VORGEGEBENER TEXTAUSZUG:

Der Vibronet-Signalmaster wird direkt an das vorhandene lokale Ethernet-Netzwerk angeschlossen. Von jedem Computer im LAN (Local Area Network) besteht damit ein direkter Zugriff zur Zustandsüberwachung. Der Verbindungsaufbau von außen für Wartungsarbeiten am System und für Telemonitoring ist über einen integrierten ISDN-Router möglich. Auf diesem Weg können im Alarmfall auch zusätzliche eMail- oder SMS-Nachrichten verschickt werden.
Gleich zwei Schäden erkannt
Ein loser Wälzkörper führt zum Lagerschaden am Lüfter B Block Cooling: Die Kenngrößendaten zeigten am keilriemenseitigen Lager der Ventilatorwelle einen auffälligen Trendverlauf. In unregelmäßigen Zeitabständen stieg die Schwingstärke gemäß ISO 10816-3 kurzzeitig auf Pegel an, die um den Faktor 2 bis 3 über den zulässigen Grenzwerten lagen. Gleichzeitig erreichte auch der Stoßimpulspegel für die Wälzlagerüberwachung den Alarmbereich. Nach jeweils kurzer Zeit waren die ursprünglichen Gutpegel aber wieder erreicht. Die bei Grenzwertüberschreitung automatisch ausgelösten Alarmspektren ließen die Wälzkörperschadensfrequenz als dominanten Frequenzanteil erkennen. Mit diesen Hinweisen musste vermutet werden, dass Wälzkörper im Betrieb zeitweise verklemmen, also ein Problem der Wälzkörperführung, möglicherweise ein Käfigdefekt, vorliegt. In jedem Fall ist das Ausfallrisiko bei solchen Schäden sehr hoch. Der Befund schließlich ergab einen losen Wälzkörper in einer Laufbahn des Pendelrollenlagers. Eigentliche Ursache war die verschlissene Führungsnase für diese Wälzkörper.

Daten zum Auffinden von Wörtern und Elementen
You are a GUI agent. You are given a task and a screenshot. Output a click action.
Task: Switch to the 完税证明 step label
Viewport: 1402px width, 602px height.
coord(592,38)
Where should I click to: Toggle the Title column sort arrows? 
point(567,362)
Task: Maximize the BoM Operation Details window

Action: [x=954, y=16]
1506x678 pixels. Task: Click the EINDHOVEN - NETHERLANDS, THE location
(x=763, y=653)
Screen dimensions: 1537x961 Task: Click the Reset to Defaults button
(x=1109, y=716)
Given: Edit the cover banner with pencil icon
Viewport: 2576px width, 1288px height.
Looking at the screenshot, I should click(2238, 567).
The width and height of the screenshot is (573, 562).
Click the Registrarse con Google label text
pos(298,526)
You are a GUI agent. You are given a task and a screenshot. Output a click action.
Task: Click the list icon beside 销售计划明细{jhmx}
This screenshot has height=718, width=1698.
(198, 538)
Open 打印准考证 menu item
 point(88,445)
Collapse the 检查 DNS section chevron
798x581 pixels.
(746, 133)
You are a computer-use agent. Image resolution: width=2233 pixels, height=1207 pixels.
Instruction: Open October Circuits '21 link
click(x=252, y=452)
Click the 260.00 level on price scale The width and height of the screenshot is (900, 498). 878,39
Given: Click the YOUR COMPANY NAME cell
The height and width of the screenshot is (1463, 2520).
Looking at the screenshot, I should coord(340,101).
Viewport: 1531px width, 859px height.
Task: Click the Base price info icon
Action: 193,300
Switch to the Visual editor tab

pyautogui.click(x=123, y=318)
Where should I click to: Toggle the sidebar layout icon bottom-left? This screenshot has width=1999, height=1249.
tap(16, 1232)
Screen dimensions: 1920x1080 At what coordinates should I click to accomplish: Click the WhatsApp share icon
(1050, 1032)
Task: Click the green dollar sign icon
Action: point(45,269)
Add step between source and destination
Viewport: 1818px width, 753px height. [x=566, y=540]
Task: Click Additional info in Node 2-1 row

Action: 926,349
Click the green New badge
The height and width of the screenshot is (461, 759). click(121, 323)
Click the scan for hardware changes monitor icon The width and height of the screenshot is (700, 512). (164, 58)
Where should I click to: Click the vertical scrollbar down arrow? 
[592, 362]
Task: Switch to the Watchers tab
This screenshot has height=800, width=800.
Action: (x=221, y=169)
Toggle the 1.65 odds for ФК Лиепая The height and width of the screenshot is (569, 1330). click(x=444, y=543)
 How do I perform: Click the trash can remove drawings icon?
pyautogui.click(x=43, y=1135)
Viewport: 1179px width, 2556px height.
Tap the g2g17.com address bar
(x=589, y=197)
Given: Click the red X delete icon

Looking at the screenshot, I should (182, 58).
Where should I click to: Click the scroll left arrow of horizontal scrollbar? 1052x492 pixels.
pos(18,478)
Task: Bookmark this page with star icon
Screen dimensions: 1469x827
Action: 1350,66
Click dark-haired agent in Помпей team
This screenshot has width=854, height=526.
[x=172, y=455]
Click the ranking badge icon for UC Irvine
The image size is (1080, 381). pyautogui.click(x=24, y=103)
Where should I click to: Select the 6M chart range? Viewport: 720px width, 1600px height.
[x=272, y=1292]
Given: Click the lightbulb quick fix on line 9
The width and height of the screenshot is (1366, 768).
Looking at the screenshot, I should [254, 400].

ANWEISUNGEN:
1/ Fass den Textauszug in zwei Sätzen zusammen.
2/ Um welchen Faktor lag die Schwingstärke laut Textauszug kurzzeitig über den zulässigen Grenzwerten?
3/ Gib aus dem Textauszug wortgetreu die Stelle wieder, die mit „Der Vibronet-Signalmaster wird“ anfängt und bis einschließlich „SMS-Nachrichten verschickt werden.“ geht.

RICHTIGE LÖSUNGEN:
1/ Der Vibronet-Signalmaster wird direkt an das lokale Ethernet-Netzwerk angeschlossen, ist von jedem Computer im LAN zur Zustandsüberwachung erreichbar und kann über einen eingebauten ISDN-Router von außen gewartet, fernüberwacht und zum Versand zusätzlicher Alarmnachrichten per E-Mail oder SMS genutzt werden. Am Lüfter B Block Cooling deuteten kurzzeitig stark erhöhte Schwing- und Stoßimpulspegel sowie die Alarmspektren auf einen Wälzlagerschaden hin, der sich als loser Wälzkörper im Pendelrollenlager herausstellte und von einer verschlissenen Führungsnase verursacht wurde.

2/ Um den Faktor 2 bis 3.

3/
Der Vibronet-Signalmaster wird direkt an das vorhandene lokale Ethernet-Netzwerk angeschlossen. Von jedem Computer im LAN (Local Area Network) besteht damit ein direkter Zugriff zur Zustandsüberwachung. Der Verbindungsaufbau von außen für Wartungsarbeiten am System und für Telemonitoring ist über einen integrierten ISDN-Router möglich. Auf diesem Weg können im Alarmfall auch zusätzliche eMail- oder SMS-Nachrichten verschickt werden.